Some youngsters leave school with no idea at all of what they want to do with their life. Some want to follow in father's footsteps. Some cannot make up their mind and some have a very definite idea of what they want to do.
With a war on and with Direction of Labour, all school leavers were sitting ducks for the labour market, and then entry into the armed forces. I, however, knew what I wanted to do. Or rather I knew where I wanted to go! I had, as a teenager, been fascinated by broadcasting and I had already started tinkering with what would now be called electronics. When I found out that a school friend who was a year older than me had managed to get taken on by the BBC (he was working at the line switching centre at Salisbury) I recognised that this was the way to break out of whatever mould was being cast for me.
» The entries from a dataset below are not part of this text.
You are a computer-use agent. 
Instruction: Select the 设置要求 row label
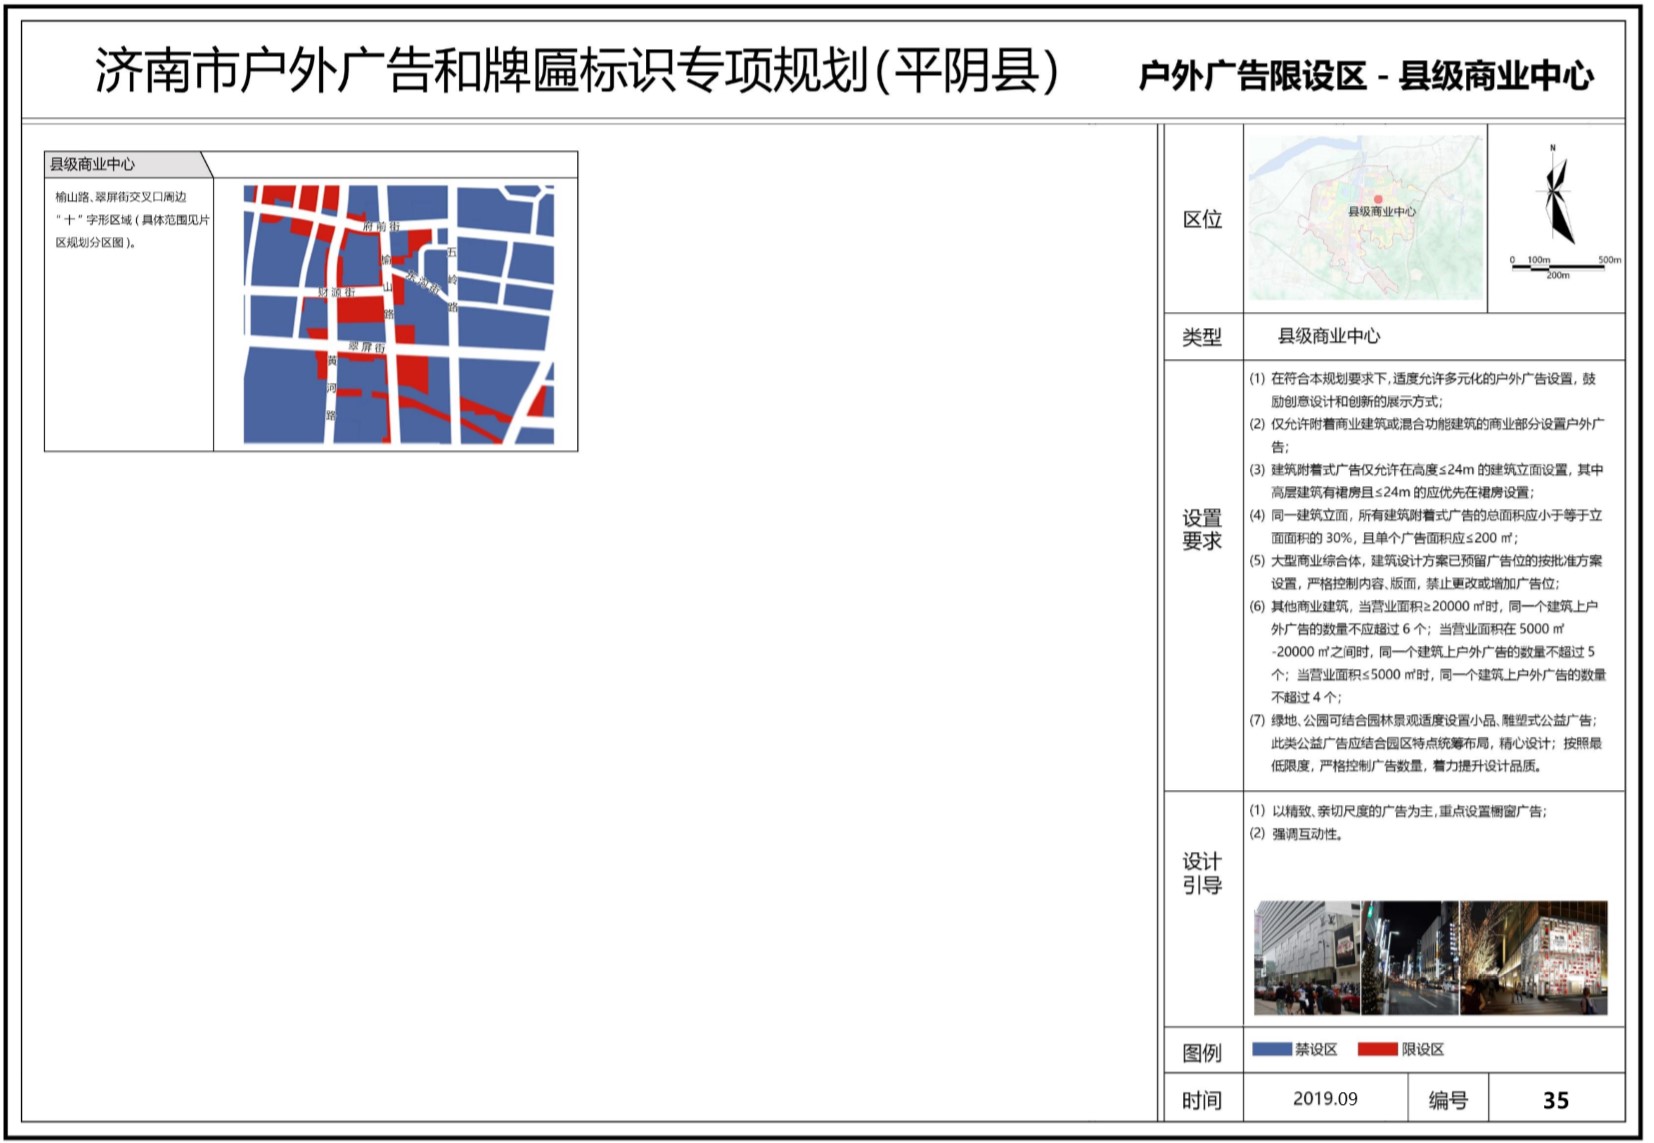click(1202, 530)
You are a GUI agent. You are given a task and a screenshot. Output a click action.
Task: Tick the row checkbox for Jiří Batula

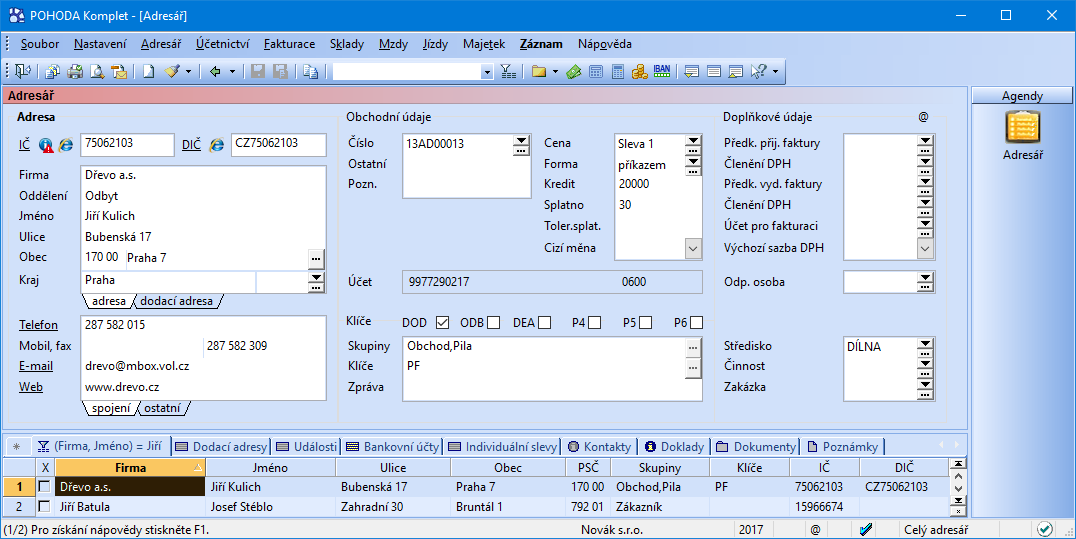click(44, 507)
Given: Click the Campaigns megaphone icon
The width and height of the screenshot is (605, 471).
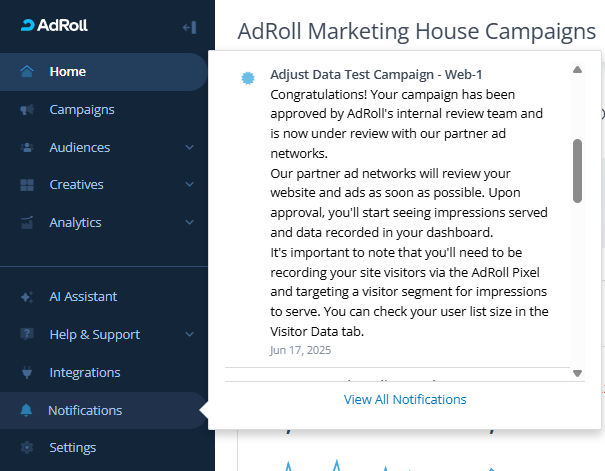Looking at the screenshot, I should coord(27,110).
I knew not where it would lead but I sure as hell knew it would lead in a direction that I would be happy to go.
When I arrived at Broadcasting House in Birmingham on Monday, December 3rd, 1941 and said I had been told to report that morning the commissionaire looked at a clipboard and asked me my name. When I told him he said "Right, go up to Room 104!" Without further ado I headed up the stairs for the interior and started looking for Room 104. This was Mr Chatwin's room and on presenting myself, he asked me to give him a few minutes then he would show me around! BH, as it was called, was an odd building. It must be remembered that I was born in 1925 and the BBC not long before! Neither of us was very old.
There were, all told, about 50 or 60 people in Birmingham BBC, including some 20 in the Engineering Division. There were, I think, nine regional centres, some wartime centres, the transmitting sites, and of course the London set up. My staff number was 12772 and if numbering had started 15 years before and you allowed for those who had left or been called up I guess there could not have been more than four or five thousand people employed by the BBC.
The first Birmingham station was housed in the GEC works at Witton - a very inconvenient site for artists. The studio was moved to New Street in August 1923 and then to Broad Street at the end of 1925.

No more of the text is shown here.